» 题目要求: 请接续下方论述《周礼》祭祀礼制的注疏选段,自其最后一句之后续写。

» 阅读选段:
黄氏曰:“王有三年之丧,百官总己以听于冢宰,至祭祀则宗伯摄,其意为可知矣 。” 郑锷曰:“礼官之长,掌建祭祀享之礼,故使之得以摄祭位。”

凡大祭祀,王后不与,则摄而荐豆、笾、彻。

王昭禹曰:“豆笾有荐,谓正祭祀时;豆笾有彻,谓祭祀方毕 。” 郑康成曰:“荐彻、豆笾,王后之事。”

国有大故,则“旅上帝及四望。”

郑锷曰:“旅,非常祭也。如《禹贡》言‘荆、岐既旅、蔡蒙旅平、九山刊旅’之类,皆因水灾之后而合祭也。五帝因变故而有祷焉,则合五帝与四望之山川旅而祭之,不如常时之祭,以事出于一时之变,故不能如礼也 。” 郑康成曰:“上帝,五帝也 。” 薛氏曰:“典礼。”

所载群神之祀,各有底定,独于四望未有名言,以四望为天神耶?《舜典》“望秩山川” 则为地,以四望为地示耶?此四望列于五帝则为天,故尝谓望虽以名山大川为主,实兼上下之神。故《时迈》之诗言巡狩告祭柴望,且曰“怀柔百神” ,“及河乔岳。” 《周礼》于望皆言祀,不及祭。又《典瑞》:“四望与山川异玉。” 《大司乐》:“四望与山川异” 乐。《左氏》曰:“望,郊之细也。” 《公羊》曰:“方望之事,无所不通。” 则望兼上下之神,圣人望而祀之明矣。

王大封,则先告后土。

贾氏曰:“大封,若《典命》,公八命,卿六命,大夫四命,其出封皆加一等,是其大封之事。对封公卿大夫为采邑者为小封。封是土地之事,故先以礼告后土。”

乃颁祀于邦国、都家、乡邑。

» 输入数据:
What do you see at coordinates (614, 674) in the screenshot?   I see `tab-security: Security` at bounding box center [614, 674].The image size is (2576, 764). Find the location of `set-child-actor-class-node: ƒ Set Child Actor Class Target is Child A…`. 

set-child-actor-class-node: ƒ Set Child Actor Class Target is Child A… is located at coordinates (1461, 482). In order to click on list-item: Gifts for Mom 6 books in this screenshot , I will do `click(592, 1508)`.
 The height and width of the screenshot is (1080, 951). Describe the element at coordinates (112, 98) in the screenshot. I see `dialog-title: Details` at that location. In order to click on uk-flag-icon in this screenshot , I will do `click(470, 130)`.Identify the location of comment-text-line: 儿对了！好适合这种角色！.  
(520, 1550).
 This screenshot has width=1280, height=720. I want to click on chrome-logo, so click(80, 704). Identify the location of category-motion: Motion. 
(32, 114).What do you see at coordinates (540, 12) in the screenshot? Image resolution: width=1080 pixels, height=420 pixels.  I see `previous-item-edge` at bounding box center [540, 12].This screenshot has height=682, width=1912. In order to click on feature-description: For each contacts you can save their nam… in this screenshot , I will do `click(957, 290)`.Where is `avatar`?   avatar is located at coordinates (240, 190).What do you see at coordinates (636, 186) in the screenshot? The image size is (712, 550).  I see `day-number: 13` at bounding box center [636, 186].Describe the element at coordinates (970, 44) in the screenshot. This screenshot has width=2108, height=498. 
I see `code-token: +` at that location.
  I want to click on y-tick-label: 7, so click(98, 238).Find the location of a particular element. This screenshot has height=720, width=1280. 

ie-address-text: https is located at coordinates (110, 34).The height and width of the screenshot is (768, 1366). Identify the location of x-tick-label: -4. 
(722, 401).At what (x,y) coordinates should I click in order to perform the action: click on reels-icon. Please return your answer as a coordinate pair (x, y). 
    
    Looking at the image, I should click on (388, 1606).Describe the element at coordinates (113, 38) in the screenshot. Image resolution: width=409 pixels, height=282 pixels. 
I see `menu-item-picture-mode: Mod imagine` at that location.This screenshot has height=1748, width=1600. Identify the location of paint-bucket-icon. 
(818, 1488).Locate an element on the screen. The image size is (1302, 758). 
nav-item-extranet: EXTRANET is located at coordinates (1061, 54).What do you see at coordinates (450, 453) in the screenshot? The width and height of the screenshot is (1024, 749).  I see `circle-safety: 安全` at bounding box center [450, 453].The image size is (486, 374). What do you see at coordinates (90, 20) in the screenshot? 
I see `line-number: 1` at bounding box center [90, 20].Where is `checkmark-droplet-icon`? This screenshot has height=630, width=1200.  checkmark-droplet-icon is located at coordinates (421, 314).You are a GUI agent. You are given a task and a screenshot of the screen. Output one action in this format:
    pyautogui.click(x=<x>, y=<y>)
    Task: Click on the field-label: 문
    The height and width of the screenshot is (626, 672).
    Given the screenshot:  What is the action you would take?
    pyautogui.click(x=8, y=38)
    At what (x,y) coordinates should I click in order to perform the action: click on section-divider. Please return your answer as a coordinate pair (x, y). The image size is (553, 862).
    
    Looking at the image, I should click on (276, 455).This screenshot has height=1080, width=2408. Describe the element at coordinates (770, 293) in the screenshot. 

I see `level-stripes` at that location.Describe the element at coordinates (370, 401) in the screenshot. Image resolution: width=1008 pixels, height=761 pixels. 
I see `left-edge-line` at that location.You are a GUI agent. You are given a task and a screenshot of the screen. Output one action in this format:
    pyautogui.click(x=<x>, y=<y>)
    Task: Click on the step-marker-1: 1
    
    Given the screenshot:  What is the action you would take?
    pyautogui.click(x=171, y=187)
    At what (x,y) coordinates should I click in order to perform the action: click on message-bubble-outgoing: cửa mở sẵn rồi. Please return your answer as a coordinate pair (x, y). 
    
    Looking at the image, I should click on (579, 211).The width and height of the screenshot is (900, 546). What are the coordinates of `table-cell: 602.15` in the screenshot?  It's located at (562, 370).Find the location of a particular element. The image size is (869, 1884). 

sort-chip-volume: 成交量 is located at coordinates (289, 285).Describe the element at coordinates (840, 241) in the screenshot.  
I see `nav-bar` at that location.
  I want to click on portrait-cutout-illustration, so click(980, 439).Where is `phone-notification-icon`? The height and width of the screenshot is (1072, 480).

» 题目解答:
郑康成曰:“颁谓班其所当祀及其礼 。” 陈及之曰:“郑说是也。天子祭天地,祭天下名山大川;诸侯祭社稷,祭名山大川在其地者,若鲁人祭泰山,晋人祭河,不特此也,凡其境内之山川悉祭之,若颛臾祀东蒙,须句祀有济。其国之在其地而无主后者亦祭之。先王之世,祀事悉举,人鬼不相殽乱,盖知其所凭依也。实沈” 、台骀之祟,于晋相之夺卫享,是鬼神无所依也。其所不颁,则不得祭。春秋时,季氏祭泰山,楚人祀江、汉、雎、漳,晋人祀夏郊,则此礼不行久矣 。易氏曰:“都家即三等采地,亦有先君及社稷五祀之礼。乡邑即六乡、六遂,亦有祭社及祭禜、祭酺、索鬼神之礼。” 虽小大异等,必以王命而后举,所以继于颁祀邦国之后。

小宗伯之职,“掌建国之神位,右社稷,左宗庙,兆五帝 于四郊,四望、四类亦如之。兆山川、丘陵、坟衍,各因其 方。”

“毛六牲”,辨其名物,而颁之于五官,使共奉之。

郑康成曰:“毛,择毛也。”

辨“《六齍》之名物与其用”,使六宫之人共奉之。

郑康成曰:“齍读为粢。六粢谓六谷、黍、稷、稻、粱、麦、菰。”

辨“六彝之名物,以待祼将。”

郑康成曰:“六彝,鸡彝、鸟彝、斝彝、黄彝、虎彝、蜼彝。” 项氏曰:“名六者之名物,所实之物。”

辨六尊之名物,以待祭祀宾客。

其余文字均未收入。